[Work to complete]: Rewrite the data below with "GUI agent" changed to "desktop agent" wherever it occurs, leaving every other line and character as it is.

[Dataset]:

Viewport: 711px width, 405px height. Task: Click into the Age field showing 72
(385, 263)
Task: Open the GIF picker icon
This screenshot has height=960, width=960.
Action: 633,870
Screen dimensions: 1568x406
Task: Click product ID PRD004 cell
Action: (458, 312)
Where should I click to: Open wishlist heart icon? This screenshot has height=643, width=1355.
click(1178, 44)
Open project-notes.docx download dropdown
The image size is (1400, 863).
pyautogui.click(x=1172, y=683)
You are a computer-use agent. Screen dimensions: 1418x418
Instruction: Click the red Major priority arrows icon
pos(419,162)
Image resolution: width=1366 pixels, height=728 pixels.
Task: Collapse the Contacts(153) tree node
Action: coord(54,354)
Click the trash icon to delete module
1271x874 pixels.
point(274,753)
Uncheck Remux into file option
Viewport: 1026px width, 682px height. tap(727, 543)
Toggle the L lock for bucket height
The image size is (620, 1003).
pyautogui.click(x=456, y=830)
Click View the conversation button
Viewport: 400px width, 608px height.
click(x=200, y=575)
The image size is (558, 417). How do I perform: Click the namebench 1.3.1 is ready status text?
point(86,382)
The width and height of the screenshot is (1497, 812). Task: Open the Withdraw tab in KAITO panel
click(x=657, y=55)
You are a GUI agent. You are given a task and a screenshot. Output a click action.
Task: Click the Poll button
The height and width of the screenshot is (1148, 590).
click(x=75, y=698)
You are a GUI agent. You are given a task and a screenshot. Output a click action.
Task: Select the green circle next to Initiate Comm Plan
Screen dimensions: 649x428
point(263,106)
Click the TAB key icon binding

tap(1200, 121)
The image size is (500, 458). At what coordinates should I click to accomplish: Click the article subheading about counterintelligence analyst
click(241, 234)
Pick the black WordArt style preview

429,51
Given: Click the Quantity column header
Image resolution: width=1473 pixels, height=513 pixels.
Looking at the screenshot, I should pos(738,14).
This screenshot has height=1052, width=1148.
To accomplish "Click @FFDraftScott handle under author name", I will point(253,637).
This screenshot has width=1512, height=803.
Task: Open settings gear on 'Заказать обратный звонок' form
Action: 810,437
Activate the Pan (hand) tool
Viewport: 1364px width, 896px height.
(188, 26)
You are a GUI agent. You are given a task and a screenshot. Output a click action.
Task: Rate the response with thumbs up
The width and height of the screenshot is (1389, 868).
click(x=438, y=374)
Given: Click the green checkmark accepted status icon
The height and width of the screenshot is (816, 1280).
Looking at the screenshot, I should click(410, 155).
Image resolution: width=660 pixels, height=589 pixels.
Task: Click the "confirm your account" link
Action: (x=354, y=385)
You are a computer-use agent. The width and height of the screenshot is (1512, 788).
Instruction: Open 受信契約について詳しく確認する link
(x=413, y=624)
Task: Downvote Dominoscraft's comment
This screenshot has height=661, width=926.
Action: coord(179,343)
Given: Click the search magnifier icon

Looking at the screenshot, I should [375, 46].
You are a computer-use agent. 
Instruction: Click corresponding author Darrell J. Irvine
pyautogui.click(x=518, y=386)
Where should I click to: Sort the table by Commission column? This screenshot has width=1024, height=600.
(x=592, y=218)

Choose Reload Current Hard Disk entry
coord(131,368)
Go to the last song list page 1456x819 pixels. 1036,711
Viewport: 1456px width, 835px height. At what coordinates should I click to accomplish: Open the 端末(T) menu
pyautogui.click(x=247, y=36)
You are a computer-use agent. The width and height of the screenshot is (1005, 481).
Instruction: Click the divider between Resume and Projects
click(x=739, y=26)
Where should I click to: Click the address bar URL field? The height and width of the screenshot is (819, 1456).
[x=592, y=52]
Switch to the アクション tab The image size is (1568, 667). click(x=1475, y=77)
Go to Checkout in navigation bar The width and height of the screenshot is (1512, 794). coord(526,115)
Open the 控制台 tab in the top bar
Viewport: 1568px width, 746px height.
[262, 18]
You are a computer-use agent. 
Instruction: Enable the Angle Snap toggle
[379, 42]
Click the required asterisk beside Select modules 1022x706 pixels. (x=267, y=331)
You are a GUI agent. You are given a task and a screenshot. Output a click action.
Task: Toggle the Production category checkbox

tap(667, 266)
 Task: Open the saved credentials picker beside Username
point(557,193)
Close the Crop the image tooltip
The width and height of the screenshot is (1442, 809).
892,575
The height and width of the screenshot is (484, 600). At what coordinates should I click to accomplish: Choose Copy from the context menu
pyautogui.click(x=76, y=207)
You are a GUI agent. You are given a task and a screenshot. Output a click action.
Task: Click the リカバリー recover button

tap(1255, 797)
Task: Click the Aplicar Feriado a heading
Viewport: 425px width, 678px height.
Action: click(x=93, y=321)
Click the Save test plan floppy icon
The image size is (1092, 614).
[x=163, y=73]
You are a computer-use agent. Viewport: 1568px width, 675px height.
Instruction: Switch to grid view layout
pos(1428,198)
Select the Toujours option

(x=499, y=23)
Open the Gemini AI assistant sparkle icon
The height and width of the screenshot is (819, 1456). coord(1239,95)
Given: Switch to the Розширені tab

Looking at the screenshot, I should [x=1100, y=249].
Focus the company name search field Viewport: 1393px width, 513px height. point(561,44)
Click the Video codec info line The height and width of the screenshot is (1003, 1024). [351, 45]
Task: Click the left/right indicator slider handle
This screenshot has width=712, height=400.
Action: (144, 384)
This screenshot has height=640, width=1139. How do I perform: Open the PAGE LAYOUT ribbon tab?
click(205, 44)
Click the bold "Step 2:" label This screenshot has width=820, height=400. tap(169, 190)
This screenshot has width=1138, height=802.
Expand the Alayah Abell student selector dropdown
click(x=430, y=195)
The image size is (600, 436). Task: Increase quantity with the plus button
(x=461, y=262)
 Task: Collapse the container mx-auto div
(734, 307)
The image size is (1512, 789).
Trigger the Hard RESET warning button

[Correct result]:
Viewport: 711px width, 405px height. Task: Click into the Age field showing 72
(385, 263)
Task: Open the GIF picker icon
This screenshot has height=960, width=960.
Action: 633,870
Screen dimensions: 1568x406
Task: Click product ID PRD004 cell
Action: (458, 312)
Where should I click to: Open wishlist heart icon? This screenshot has height=643, width=1355.
click(1178, 44)
Open project-notes.docx download dropdown
The image size is (1400, 863).
pyautogui.click(x=1172, y=683)
You are a computer-use agent. Screen dimensions: 1418x418
Instruction: Click the red Major priority arrows icon
pos(419,162)
Image resolution: width=1366 pixels, height=728 pixels.
Task: Collapse the Contacts(153) tree node
Action: coord(54,354)
Click the trash icon to delete module
1271x874 pixels.
point(274,753)
Uncheck Remux into file option
Viewport: 1026px width, 682px height. tap(727, 543)
Toggle the L lock for bucket height
The image size is (620, 1003).
pyautogui.click(x=456, y=830)
Click View the conversation button
Viewport: 400px width, 608px height.
click(x=200, y=575)
The image size is (558, 417). How do I perform: Click the namebench 1.3.1 is ready status text?
point(86,382)
The width and height of the screenshot is (1497, 812). Task: Open the Withdraw tab in KAITO panel
click(x=657, y=55)
You are a desktop agent. You are given a task and a screenshot. Output a click action.
Task: Click the Poll button
The height and width of the screenshot is (1148, 590).
click(x=75, y=698)
You are a desktop agent. You are given a task and a screenshot. Output a click action.
Task: Select the green circle next to Initiate Comm Plan
Screen dimensions: 649x428
point(263,106)
Click the TAB key icon binding

tap(1200, 121)
The image size is (500, 458). At what coordinates should I click to accomplish: Click the article subheading about counterintelligence analyst
click(241, 234)
Pick the black WordArt style preview

429,51
Given: Click the Quantity column header
Image resolution: width=1473 pixels, height=513 pixels.
Looking at the screenshot, I should pos(738,14).
This screenshot has height=1052, width=1148.
To accomplish "Click @FFDraftScott handle under author name", I will point(253,637).
This screenshot has width=1512, height=803.
Task: Open settings gear on 'Заказать обратный звонок' form
Action: 810,437
Activate the Pan (hand) tool
Viewport: 1364px width, 896px height.
(188, 26)
You are a desktop agent. You are given a task and a screenshot. Output a click action.
Task: Rate the response with thumbs up
The width and height of the screenshot is (1389, 868).
click(x=438, y=374)
Given: Click the green checkmark accepted status icon
The height and width of the screenshot is (816, 1280).
Looking at the screenshot, I should click(410, 155).
Image resolution: width=660 pixels, height=589 pixels.
Task: Click the "confirm your account" link
Action: (x=354, y=385)
You are a computer-use agent. The width and height of the screenshot is (1512, 788).
Instruction: Open 受信契約について詳しく確認する link
(x=413, y=624)
Task: Downvote Dominoscraft's comment
This screenshot has height=661, width=926.
Action: coord(179,343)
Given: Click the search magnifier icon

Looking at the screenshot, I should [375, 46].
You are a computer-use agent. 
Instruction: Click corresponding author Darrell J. Irvine
pyautogui.click(x=518, y=386)
Where should I click to: Sort the table by Commission column? This screenshot has width=1024, height=600.
(x=592, y=218)

Choose Reload Current Hard Disk entry
coord(131,368)
Go to the last song list page 1456x819 pixels. 1036,711
Viewport: 1456px width, 835px height. At what coordinates should I click to accomplish: Open the 端末(T) menu
pyautogui.click(x=247, y=36)
You are a computer-use agent. The width and height of the screenshot is (1005, 481).
Instruction: Click the divider between Resume and Projects
click(x=739, y=26)
Where should I click to: Click the address bar URL field? The height and width of the screenshot is (819, 1456).
[x=592, y=52]
Switch to the アクション tab The image size is (1568, 667). click(x=1475, y=77)
Go to Checkout in navigation bar The width and height of the screenshot is (1512, 794). coord(526,115)
Open the 控制台 tab in the top bar
Viewport: 1568px width, 746px height.
[262, 18]
You are a computer-use agent. 
Instruction: Enable the Angle Snap toggle
[379, 42]
Click the required asterisk beside Select modules 1022x706 pixels. (x=267, y=331)
You are a desktop agent. You are given a task and a screenshot. Output a click action.
Task: Toggle the Production category checkbox

tap(667, 266)
 Task: Open the saved credentials picker beside Username
point(557,193)
Close the Crop the image tooltip
The width and height of the screenshot is (1442, 809).
892,575
The height and width of the screenshot is (484, 600). At what coordinates should I click to accomplish: Choose Copy from the context menu
pyautogui.click(x=76, y=207)
You are a desktop agent. You are given a task and a screenshot. Output a click action.
Task: Click the リカバリー recover button

tap(1255, 797)
Task: Click the Aplicar Feriado a heading
Viewport: 425px width, 678px height.
Action: click(x=93, y=321)
Click the Save test plan floppy icon
The image size is (1092, 614).
[x=163, y=73]
You are a computer-use agent. Viewport: 1568px width, 675px height.
Instruction: Switch to grid view layout
pos(1428,198)
Select the Toujours option

(x=499, y=23)
Open the Gemini AI assistant sparkle icon
The height and width of the screenshot is (819, 1456). coord(1239,95)
Given: Switch to the Розширені tab

Looking at the screenshot, I should [x=1100, y=249].
Focus the company name search field Viewport: 1393px width, 513px height. point(561,44)
Click the Video codec info line The height and width of the screenshot is (1003, 1024). [351, 45]
Task: Click the left/right indicator slider handle
This screenshot has width=712, height=400.
Action: (144, 384)
This screenshot has height=640, width=1139. How do I perform: Open the PAGE LAYOUT ribbon tab?
click(205, 44)
Click the bold "Step 2:" label This screenshot has width=820, height=400. tap(169, 190)
This screenshot has width=1138, height=802.
Expand the Alayah Abell student selector dropdown
click(x=430, y=195)
The image size is (600, 436). Task: Increase quantity with the plus button
(x=461, y=262)
 Task: Collapse the container mx-auto div
(734, 307)
The image size is (1512, 789).
Trigger the Hard RESET warning button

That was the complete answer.